** Reading passage **
------------
The first book to chronicle our largest and ever-changing organ—our skin. It’s the only organ we can see, and we look at it every day, but we have no understanding of its astounding complexity, and we only pay it attention when it is damaged.
The book was published in the UK in September by Transworld and has received rave reviews and is in a third printing. It was named a BBC Radio 4 Book of the Week and shortlisted for the 2019 Royal Society Insight Investment Science Book Prize. Rights have also been sold in six countries: Place DV in France, Eksmo in Russia, Swiat Ksiazki in Poland, ROK Media in Korea, United Sky in China, and Misuzu Shobo in Japan.
Our skin may look static, but it is teeming with activity. Millions of cells move outward every day to replace dead skin, or rush to an injured area to immediately start the healing process. Uncountable micro-organisms—most of them friendly, but some not—constantly cross our surface. And skin constantly interacts with our mind, blood, and other organs to maintain our health.
------------
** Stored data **
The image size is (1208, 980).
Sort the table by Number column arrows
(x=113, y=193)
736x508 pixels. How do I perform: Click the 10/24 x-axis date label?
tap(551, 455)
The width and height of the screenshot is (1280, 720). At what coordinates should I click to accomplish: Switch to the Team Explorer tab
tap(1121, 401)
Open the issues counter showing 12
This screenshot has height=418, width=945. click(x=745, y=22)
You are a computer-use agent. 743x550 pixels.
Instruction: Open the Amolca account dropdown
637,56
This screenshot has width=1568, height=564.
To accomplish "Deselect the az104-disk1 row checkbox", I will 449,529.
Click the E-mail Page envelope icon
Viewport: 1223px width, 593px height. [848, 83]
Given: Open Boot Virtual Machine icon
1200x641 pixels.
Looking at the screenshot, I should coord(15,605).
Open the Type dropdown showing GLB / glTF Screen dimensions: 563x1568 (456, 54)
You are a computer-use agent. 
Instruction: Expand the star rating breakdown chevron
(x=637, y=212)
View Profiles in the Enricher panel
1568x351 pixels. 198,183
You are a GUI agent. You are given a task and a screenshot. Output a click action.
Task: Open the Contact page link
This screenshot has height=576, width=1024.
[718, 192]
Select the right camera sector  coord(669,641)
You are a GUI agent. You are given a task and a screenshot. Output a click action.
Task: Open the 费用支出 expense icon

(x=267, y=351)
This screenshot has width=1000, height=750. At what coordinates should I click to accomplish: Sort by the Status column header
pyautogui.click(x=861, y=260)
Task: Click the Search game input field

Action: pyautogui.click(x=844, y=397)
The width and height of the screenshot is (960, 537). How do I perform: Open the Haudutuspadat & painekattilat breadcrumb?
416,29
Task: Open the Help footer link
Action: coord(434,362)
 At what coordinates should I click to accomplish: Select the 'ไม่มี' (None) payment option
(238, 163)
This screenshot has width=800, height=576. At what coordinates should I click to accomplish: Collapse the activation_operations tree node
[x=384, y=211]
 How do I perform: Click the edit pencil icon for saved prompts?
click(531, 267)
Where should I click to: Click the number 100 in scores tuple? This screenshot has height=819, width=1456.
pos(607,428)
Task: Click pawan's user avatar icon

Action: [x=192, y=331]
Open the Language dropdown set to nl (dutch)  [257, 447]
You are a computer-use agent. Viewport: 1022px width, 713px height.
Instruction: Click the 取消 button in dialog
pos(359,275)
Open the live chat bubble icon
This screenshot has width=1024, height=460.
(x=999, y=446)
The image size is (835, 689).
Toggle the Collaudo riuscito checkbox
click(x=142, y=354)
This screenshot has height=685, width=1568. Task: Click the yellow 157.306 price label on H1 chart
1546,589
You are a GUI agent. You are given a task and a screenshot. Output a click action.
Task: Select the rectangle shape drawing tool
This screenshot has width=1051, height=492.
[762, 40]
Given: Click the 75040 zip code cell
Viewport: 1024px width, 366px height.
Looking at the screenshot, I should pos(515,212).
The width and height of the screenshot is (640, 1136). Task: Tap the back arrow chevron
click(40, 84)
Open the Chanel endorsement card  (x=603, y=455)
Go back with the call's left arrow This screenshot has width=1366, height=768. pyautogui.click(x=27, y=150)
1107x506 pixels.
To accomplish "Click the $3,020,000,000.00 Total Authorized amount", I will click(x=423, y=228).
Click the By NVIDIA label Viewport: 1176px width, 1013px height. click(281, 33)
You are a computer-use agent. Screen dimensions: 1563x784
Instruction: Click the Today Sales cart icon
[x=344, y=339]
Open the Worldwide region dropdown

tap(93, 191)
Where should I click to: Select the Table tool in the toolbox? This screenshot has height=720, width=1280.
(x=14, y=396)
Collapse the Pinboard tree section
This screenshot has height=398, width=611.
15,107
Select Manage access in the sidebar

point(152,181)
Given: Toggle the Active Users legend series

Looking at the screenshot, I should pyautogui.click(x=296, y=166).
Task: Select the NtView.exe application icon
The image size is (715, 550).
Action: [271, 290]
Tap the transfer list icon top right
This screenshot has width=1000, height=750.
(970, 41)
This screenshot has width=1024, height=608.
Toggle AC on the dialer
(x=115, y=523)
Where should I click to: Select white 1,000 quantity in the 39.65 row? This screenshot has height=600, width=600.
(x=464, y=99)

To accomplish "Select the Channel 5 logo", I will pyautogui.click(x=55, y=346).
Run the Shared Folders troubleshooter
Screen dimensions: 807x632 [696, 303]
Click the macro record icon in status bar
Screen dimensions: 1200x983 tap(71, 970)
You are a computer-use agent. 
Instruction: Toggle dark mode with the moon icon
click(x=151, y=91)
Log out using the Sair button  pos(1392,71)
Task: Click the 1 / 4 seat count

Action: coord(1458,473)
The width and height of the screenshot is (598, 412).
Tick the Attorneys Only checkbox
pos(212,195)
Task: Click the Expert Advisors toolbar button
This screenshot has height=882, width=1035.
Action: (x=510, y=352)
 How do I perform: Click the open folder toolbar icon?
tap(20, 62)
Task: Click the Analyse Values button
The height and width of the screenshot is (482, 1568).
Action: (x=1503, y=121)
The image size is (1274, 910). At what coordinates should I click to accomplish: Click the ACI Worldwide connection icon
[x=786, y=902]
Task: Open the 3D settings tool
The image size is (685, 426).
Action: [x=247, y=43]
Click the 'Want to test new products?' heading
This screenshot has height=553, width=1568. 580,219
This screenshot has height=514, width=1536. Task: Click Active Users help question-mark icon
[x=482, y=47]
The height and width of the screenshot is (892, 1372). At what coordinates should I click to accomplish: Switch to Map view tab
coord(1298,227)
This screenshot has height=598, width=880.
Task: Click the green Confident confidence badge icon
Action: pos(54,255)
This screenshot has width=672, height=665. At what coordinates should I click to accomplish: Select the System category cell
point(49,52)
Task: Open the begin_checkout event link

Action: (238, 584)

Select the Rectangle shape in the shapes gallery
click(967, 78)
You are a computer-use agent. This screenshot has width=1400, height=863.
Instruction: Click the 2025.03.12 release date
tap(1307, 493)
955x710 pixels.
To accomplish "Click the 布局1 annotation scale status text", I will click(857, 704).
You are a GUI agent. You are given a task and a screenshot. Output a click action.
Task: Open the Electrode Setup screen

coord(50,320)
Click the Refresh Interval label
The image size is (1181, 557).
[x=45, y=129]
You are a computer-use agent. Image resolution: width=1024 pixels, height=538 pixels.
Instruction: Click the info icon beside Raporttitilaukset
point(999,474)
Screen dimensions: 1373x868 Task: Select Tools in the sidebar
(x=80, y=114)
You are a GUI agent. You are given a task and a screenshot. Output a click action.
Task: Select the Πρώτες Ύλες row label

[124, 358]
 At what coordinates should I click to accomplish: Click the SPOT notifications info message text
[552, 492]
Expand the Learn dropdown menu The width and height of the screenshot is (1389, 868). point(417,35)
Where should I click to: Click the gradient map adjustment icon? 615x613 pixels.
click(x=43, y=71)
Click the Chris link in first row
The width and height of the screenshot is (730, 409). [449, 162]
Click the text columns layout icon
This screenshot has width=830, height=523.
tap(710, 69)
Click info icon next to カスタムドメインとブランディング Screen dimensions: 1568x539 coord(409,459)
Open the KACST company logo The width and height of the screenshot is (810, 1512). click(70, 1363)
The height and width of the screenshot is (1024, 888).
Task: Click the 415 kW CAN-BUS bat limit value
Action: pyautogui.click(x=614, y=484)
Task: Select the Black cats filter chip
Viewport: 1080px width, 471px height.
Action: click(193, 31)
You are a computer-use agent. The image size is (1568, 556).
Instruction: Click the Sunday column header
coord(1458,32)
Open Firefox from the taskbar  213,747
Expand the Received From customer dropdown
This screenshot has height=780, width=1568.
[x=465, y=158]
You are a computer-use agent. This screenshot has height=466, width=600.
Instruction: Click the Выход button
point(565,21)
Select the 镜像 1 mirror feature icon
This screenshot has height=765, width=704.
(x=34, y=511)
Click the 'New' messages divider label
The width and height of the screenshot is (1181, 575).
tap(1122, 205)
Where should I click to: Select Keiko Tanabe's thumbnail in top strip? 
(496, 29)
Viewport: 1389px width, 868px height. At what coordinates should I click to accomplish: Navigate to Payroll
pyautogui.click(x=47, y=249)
------------
** Task item **
Write the next part of the text about skin, picking up after its final sentence. The rows are separate material and have no connection to the text about skin.

** Task answer **
The narrative is filled with fascinating facts. Here are five: The outermost later of the skin, the epidermis, is less than 1 mm thick, less than a sheet of paper, yet it carries out all the barrier functions of our skin; an individual sheds more than 1 million skin cells every day, making up roughly half the dust in our homes; on the two square meters of our skin there are more than a thousand different species of bacterium, as well as fungi, viruses, and notes; after a cut or wound, the skin begins to heal immediately, with myofibroblasts pulling the wound closer at a speed of almost 1 mm per day; our fingertips wrinkle or prune up in the shower or bath to prepare for gripping wet objects, resembling a drainage network and acting as tire treads.
Monty Lyman is an award-winning doctor and medical writer whose prose skill makes the story of our skin come alive.
Based on the latest scientific knowledge and advances—as Lyman makes clear, our understanding of how our skin functions, and appreciation for its brilliant intricacy, is constantly expanding.
Contemporary and historical stories illustrate the profound way our skin influences our lives—from regulating body temperature and keeping dangerous elements out, to skin damage and the effects of aging, to the psychology around our self-image.